§ SHORT EXERCISE
Give every line of the records below as a Markdown table with the columns "Row" and "Line", numbering the rows and leaving out blank lines. Omit the pictures from the table.

---- DATA FOR THIS EXERCISE

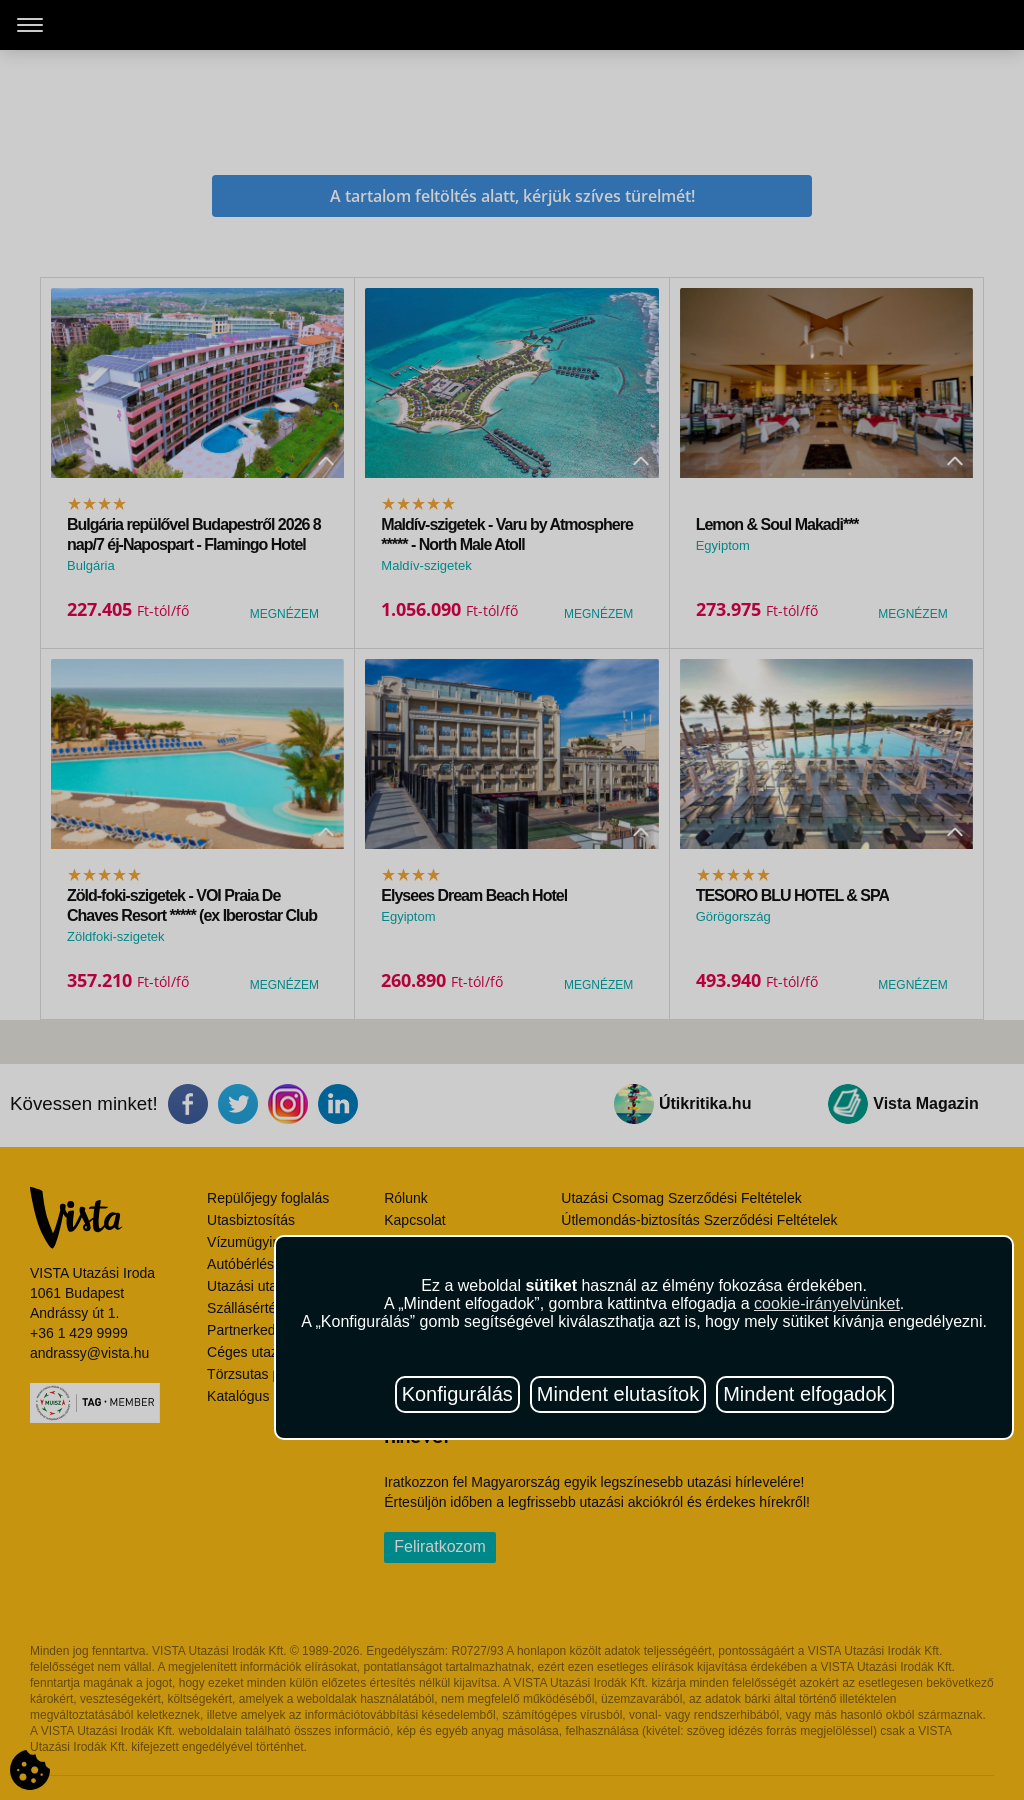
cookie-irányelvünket (827, 1303)
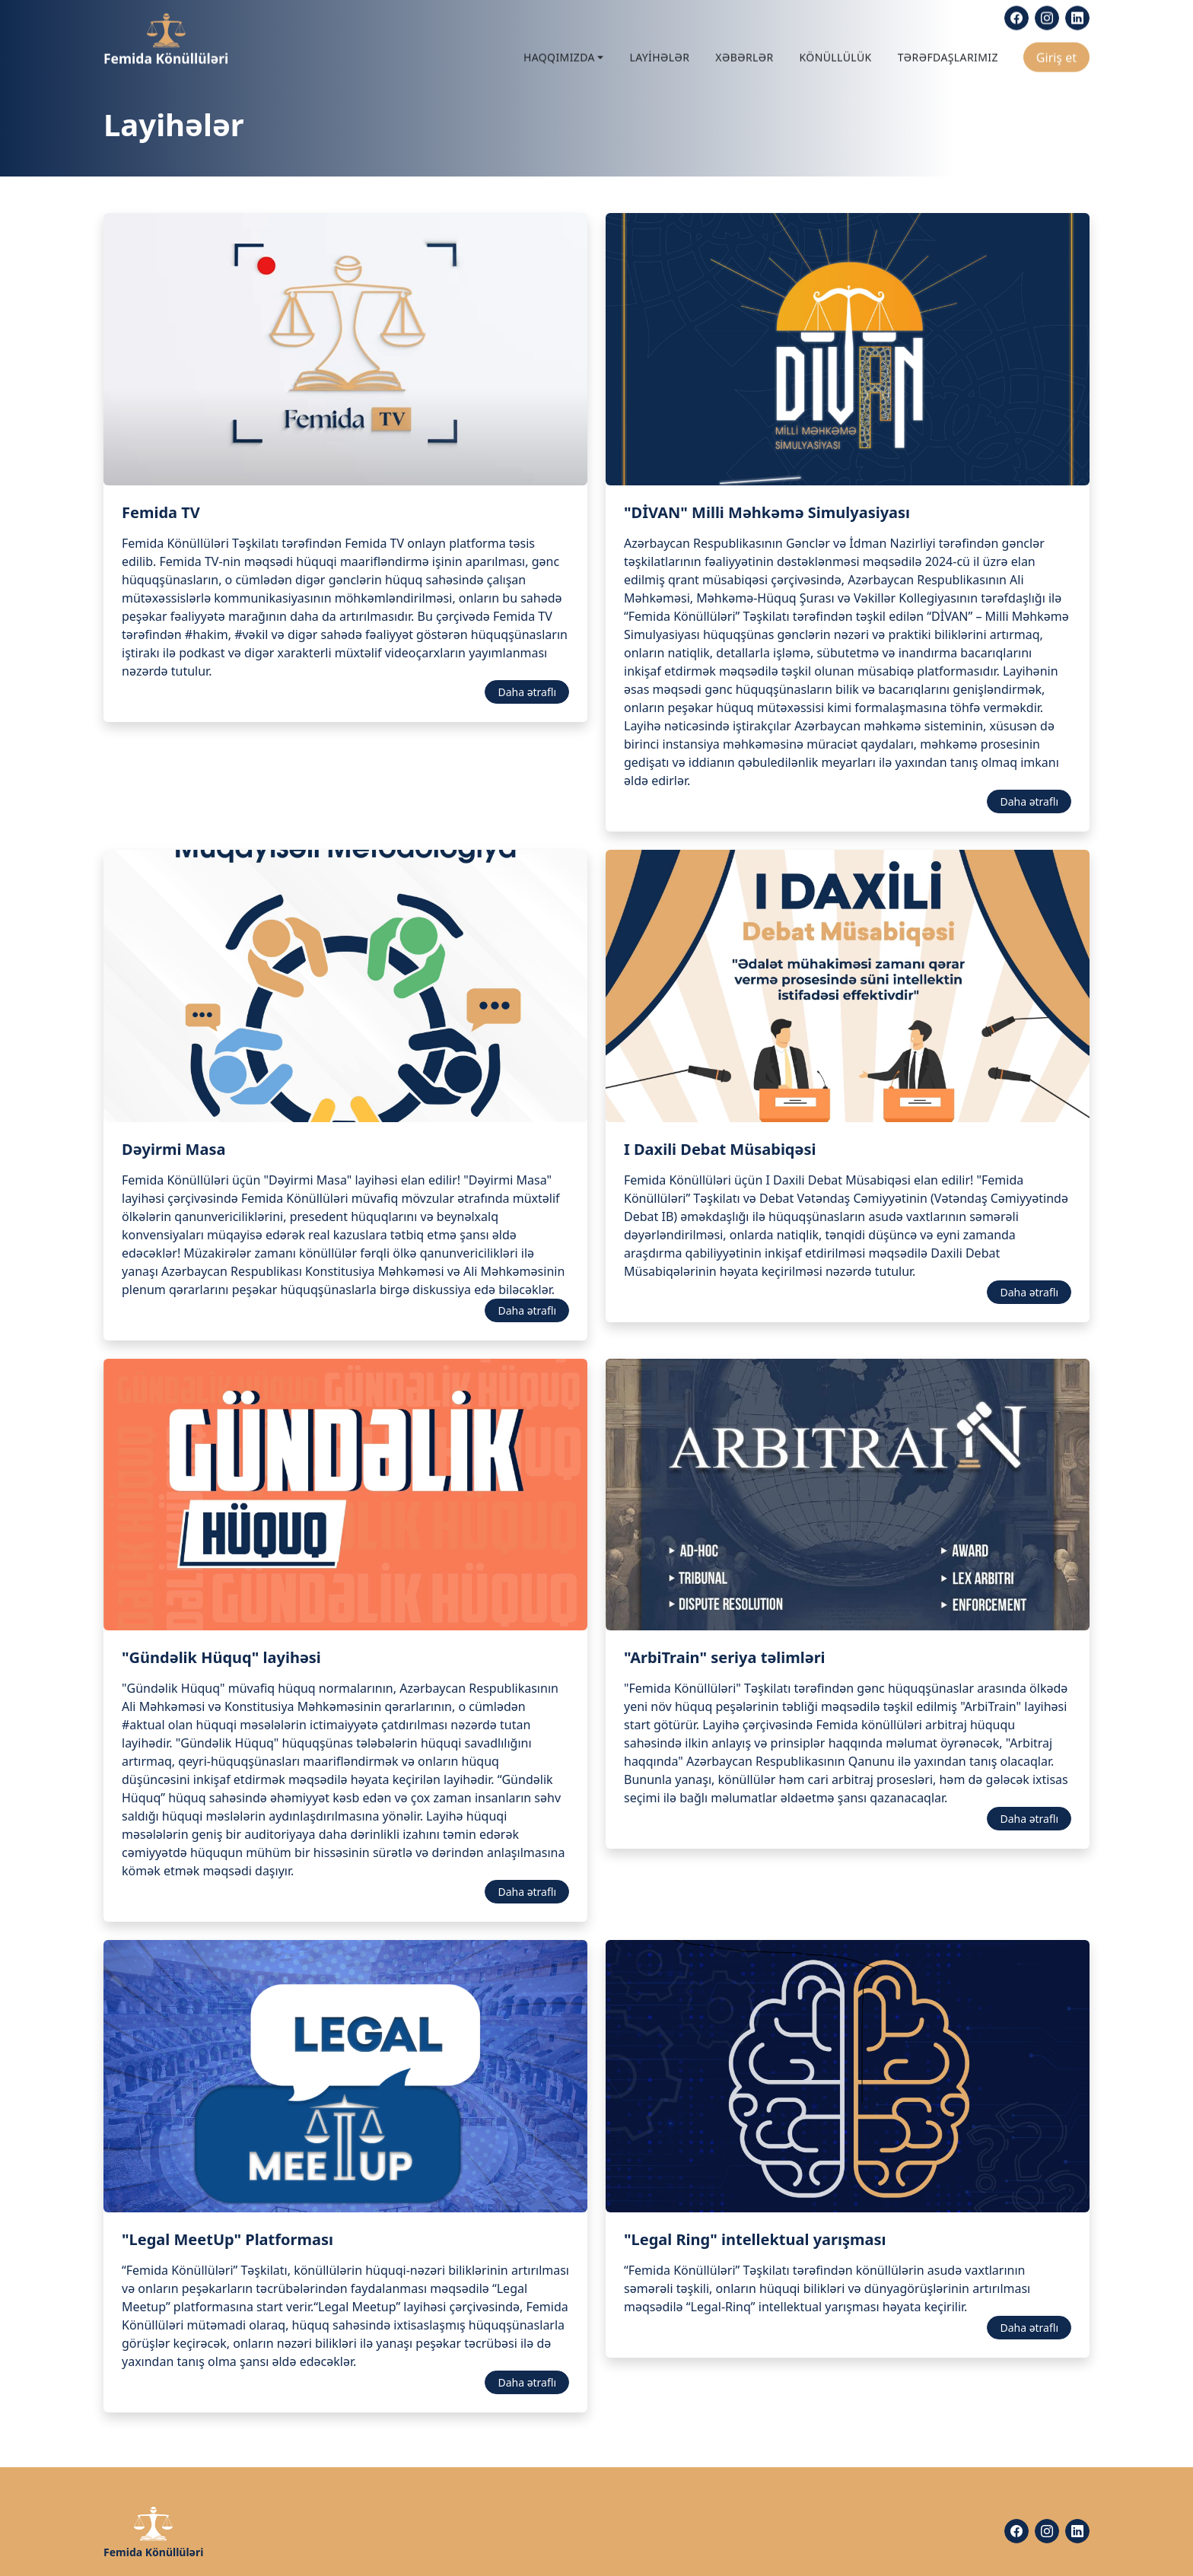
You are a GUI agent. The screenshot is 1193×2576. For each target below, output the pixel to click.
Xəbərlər (744, 53)
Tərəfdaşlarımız (948, 53)
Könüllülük (836, 53)
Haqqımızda (559, 53)
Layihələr (659, 53)
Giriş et (1056, 54)
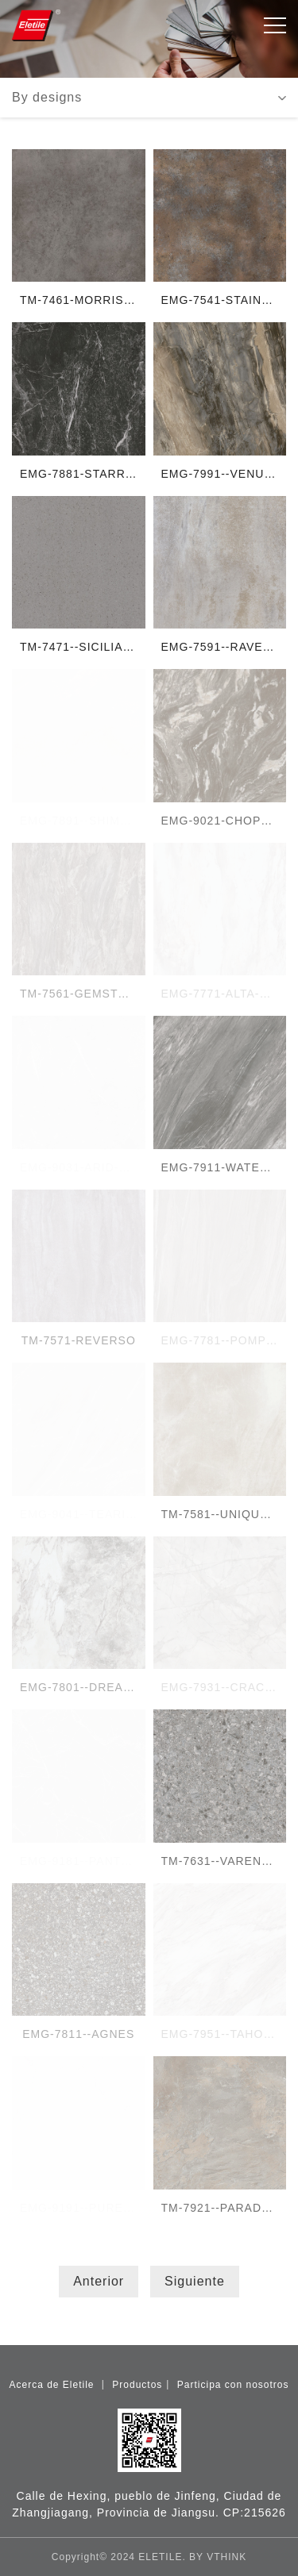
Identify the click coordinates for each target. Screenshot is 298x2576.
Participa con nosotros (233, 2384)
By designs (47, 97)
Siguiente (194, 2281)
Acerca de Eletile (53, 2384)
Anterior (98, 2281)
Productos (137, 2384)
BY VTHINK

--------

§ EXERCISE RESULT
| Row | Line |
|---|---|
| 1 | cookie-irányelvünket (827, 1303) |
| 2 | You are a GUI agent. The screenshot is 1193×2576. For each target below, output the pixel to click. |
| 3 | Xəbərlər (744, 53) |
| 4 | Tərəfdaşlarımız (948, 53) |
| 5 | Könüllülük (836, 53) |
| 6 | Haqqımızda (559, 53) |
| 7 | Layihələr (659, 53) |
| 8 | Giriş et (1056, 54) |
| 9 | Identify the click coordinates for each target. Screenshot is 298x2576. |
| 10 | Participa con nosotros (233, 2384) |
| 11 | By designs (47, 97) |
| 12 | Siguiente (194, 2281) |
| 13 | Acerca de Eletile (53, 2384) |
| 14 | Anterior (98, 2281) |
| 15 | Productos (137, 2384) |
| 16 | BY VTHINK |